In the case of Salonen v. Finland [29] the Finnish authorities refused to register the child's name chosen by the parents (Ainut Vain Marjaana, meaning: 'The one and only Marjaana'), indicating that it is inconsistent with domestic laws – namely the Finnish Name Act. In the application the parents claimed that the choice of the child's name influences its proper development and therefore the refusal was contrary to Article 9 of the Convention. The Commission decided that applicants' wish to give their daughter a particular name might fall within the ambit of the right to freedom of thought and therefore might be considered as a "belief" within the meaning of Article 9(1). However, it then went on to note that not every act which is motivated or influenced by a religion or a belief is protected by the Convention. The Commission declared that in the case at hand the applicants' wish could not be seen as a manifestation of their belief, which it described as an expression of a "coherent view on fundamental problems". Regrettably, the reasoning did not contain any explanation as to why the Commission did not consider the parents' beliefs as being sufficiently "coherent" or concerning "fundamental" issues.

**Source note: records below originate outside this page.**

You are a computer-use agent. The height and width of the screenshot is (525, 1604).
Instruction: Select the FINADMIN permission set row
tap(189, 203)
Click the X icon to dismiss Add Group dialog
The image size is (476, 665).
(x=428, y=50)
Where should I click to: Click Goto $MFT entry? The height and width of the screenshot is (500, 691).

A certain dose of intuitiveness with regard to the qualification of what constitutes a belief was also visible in the case X. v. Germany [30], which concerned the right of a person to have his ashes scattered on his own land after death, which had been denied by German administrative authorities. The applicant argued that it would be contrary to his beliefs if he was to be buried at the cemetery, where Christian religious symbols are present. Although from the circumstances of the case it could follow that the applicant's wish was motivated by his atheistic beliefs, the Commission however did not examine this matter and concluded its reasoning by stating that it "does not find that it is a manifestation of any belief in the sense that some coherent view on fundamental problems can be seen as being expressed thereby".

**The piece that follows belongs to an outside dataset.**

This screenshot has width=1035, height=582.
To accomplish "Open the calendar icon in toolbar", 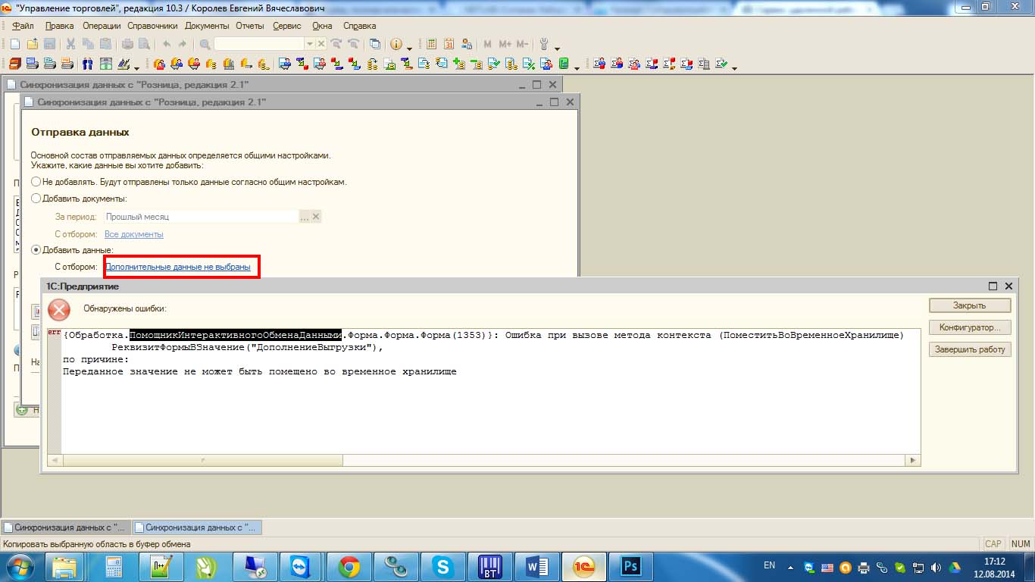I will (x=449, y=45).
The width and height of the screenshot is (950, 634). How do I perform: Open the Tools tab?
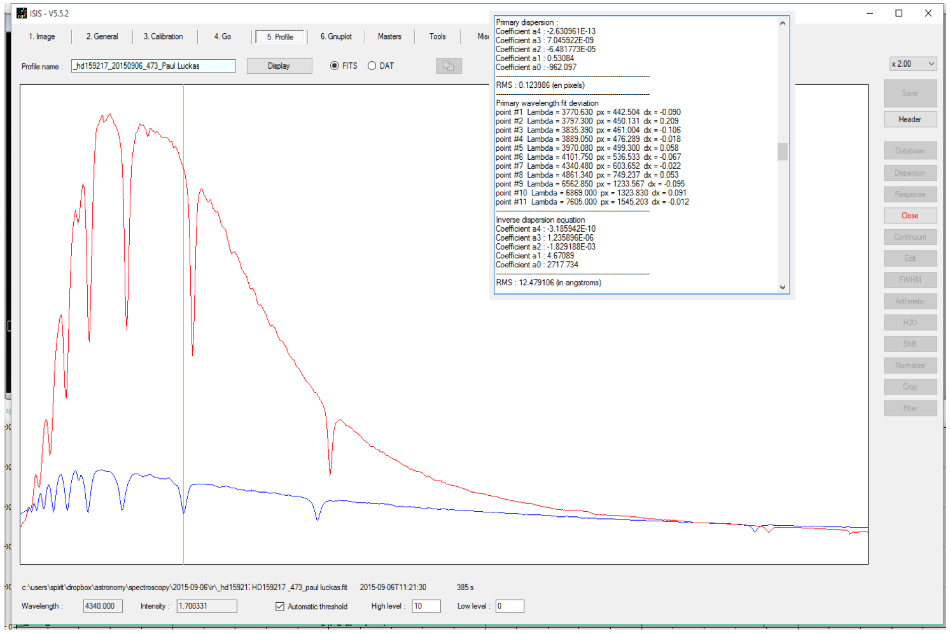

It is not without significance, that the organs of the Convention have remained silent regarding the meaning of the terms deployed to describe the substantial content of beliefs examined by them, namely: "coherent", "fundamental", as well as the less often invoked notions from the Campbell and Cosans case: "serious", "cohesive" and "important". It seems, that none of these terms was given a particular, autonomous meaning. We should rather assume that the Commission and the Court apply them interchangeably to present certain distinguishing marks of those beliefs that are considered worthy of protection offered by the Convention. The analysis presented above shows that the organs of the Convention often rely on their intuition when confronted with questions concerning religiously indifferent beliefs protected on the grounds of Article 9(1), which leads to some degree of unpredictability in their jurisprudence. There are examples of decisions in which the Commission did not find a violation of freedom to manifest one's belief, such as: Salonen v. Finland and X. v. Germany. On the other hand, there are numerous examples, where the organs of the Convention decided that views held by the applicants are worthy of protection, e.g. the beliefs of a medical doctor who was deprived of his license because in his practice he had applied alternative medicine [31], or the anthroposophical beliefs of a person who refused to participate in a pension scheme [33]. Nevertheless, the Commission did not decide whether anthroposophy was a religion or a belief within the meaning of Article 9(1) of the Convention). It is also worth to mention that the organs of the Convention have never expressly refused to qualify racist views as "beliefs" in the meaning of Article 9(1), but since the cases under consideration concerned mainly the obtaining and circulation of this kind of views (usually in the form of different publications) they were examined under Article 10 of the Convention [14]. In any case, Strasbourg jurisprudence unanimously rejects the possibility of applying Article 9(1) of the Convention to beliefs pertaining to facts, such as Holocaust denial [32].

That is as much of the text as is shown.